What Does Meghan Markle’s Win Against The Tabloids Mean?
Meghan Markle just won a huge case against a British tabloid that misused her privacy when they published a personal letter she wrote to her father.
The outcome is a significant moment, especially for Meghan who’s been the victim of constantly bullying by the British tabloids.
So, what did the court actually rule? And will it stop the media from using leaked documents in the future?
The Meghan Markle Ruling
Back in 2019 Meghan Markle sued a UK paper called The Mail on Sunday after it published this article containing a letter that she’d written to her estranged father.
And now a High Court has ruled that the paper was guilty of misuse of private information and copyright infringement against the Duchess of Sussex.
If you haven’t read the letter that the case hinged on, it is deeply personal. And despite the Mail’s defense team labelling it a publicity stunt, Meghan has always maintained it was never meant to be read publicly.
Not Just A Win For Meghan And Harry
In a public statement Meghan said the court win was for everyone, but for her it’s a particularly significant moment.
The Duchess has had to deal with a lot of shit from the British media ever since she entered the royal spotlight. Unsafe media attention was one of the main reasons she and Prince Harry decided to take a step back from their royal duties.
This certainty isn’t the first time a royal or celebrity has taken legal action against the press.
Duchess of Cambridge Kate Middleton, sued and won a court case against a French tabloid that published topless photos of her.
But for Meghan to win this case on the grounds of misuse of private information is kind of a rare victory for celebrity privacy.
A Rare Victory For Meghan Markle And Celebrity Privacy
That’s because it’s a relatively new law in the UK (we don’t even have it here in Australia) and it differs from the more commonly cited laws that revolve around a breach of confidence.
This misuse of private information law more concerns information that is personal and private in its very nature, like a hospital record or in this case a letter, which shouldn’t be misused without consent.
Michael Bradley (Managing Partner, Marquee Lawyers): “There’s an assumption – particularly within the media – that people who rely on the media and cultivate relationships with the media for their own commercial purposes or publicity purposes, like the royal family, have a lower expectation of privacy than an ordinary private citizen. Even people as public and prominent as members of the royal family still have a private life, which they’re entitled to expect to be able to protect.”
People are now applauding the Duchess for standing up to the media bullies, who are now being called out for their dehumanising practices.
Markle wrote in a statement after the ruling that “for these outlets it’s a game”, but that for her and so many others, “it’s real life”.
What Does The Success Of ‘Misuse Of Private Information’ Mean For The Media?

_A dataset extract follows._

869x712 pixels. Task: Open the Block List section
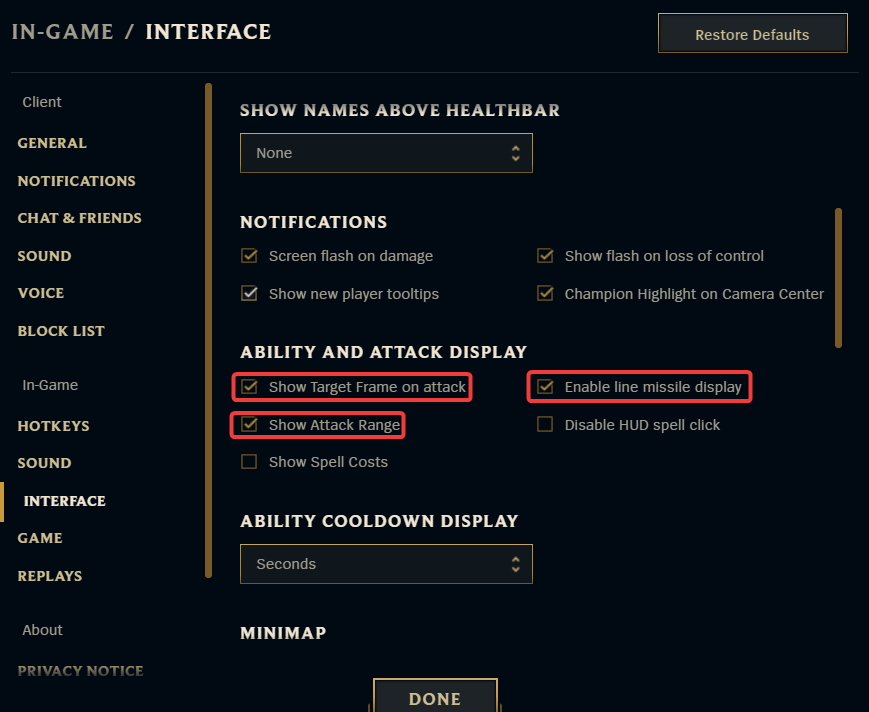point(61,331)

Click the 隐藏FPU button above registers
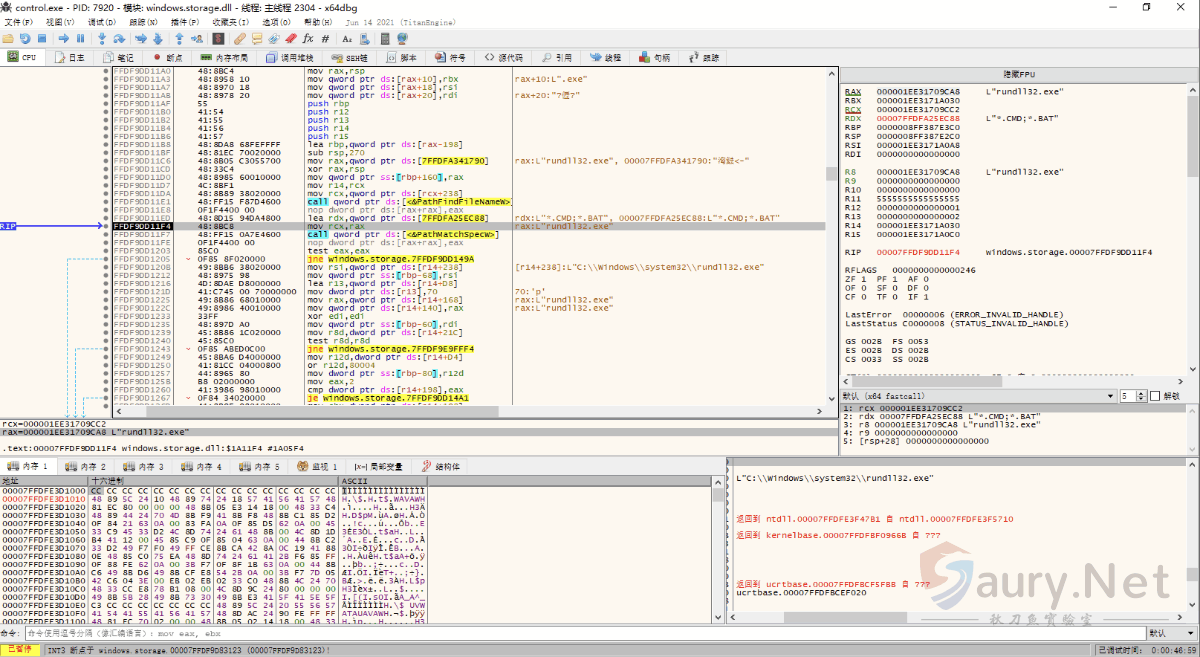[x=1017, y=74]
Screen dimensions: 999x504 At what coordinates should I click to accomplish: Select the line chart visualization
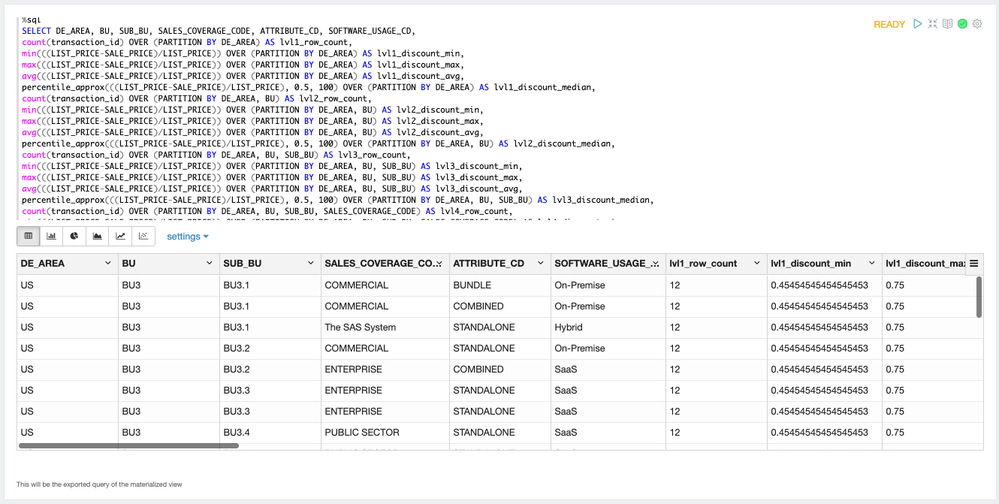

But despite the court’s ruling, it’s highly unlikely that the media will stop hounding celebrities the way they do.
MB: “It definitely won’t stop the media … because whatever this court case costs the publisher is a small fraction of the money they made from it. Unless [these unethical practices are] actually criminalised and the individuals are facing jail time or something serious like that, they’re not going to be slowed down whatsoever.”
Legal experts are divided over the win.
Some argue that the judgement gives an unfair advantage to high profile people, who have the money and time to be able to follow through with these kinds of High Court cases.
Others worry it could potentially disrupt the journalistic mandate to publish what’s in the public’s best interest.
But when the line between serving the public and selling somebody’s privacy becomes critically blurred, are we really serving the public at all?
The High Court ruling is a big win for Meghan, and for other celebrities who could find themselves subject to painful media bullying in the future.
The ruling might also carry enough weight to bolster an argument for the introduction of a similar legal distinction on matters of privacy here in Australia.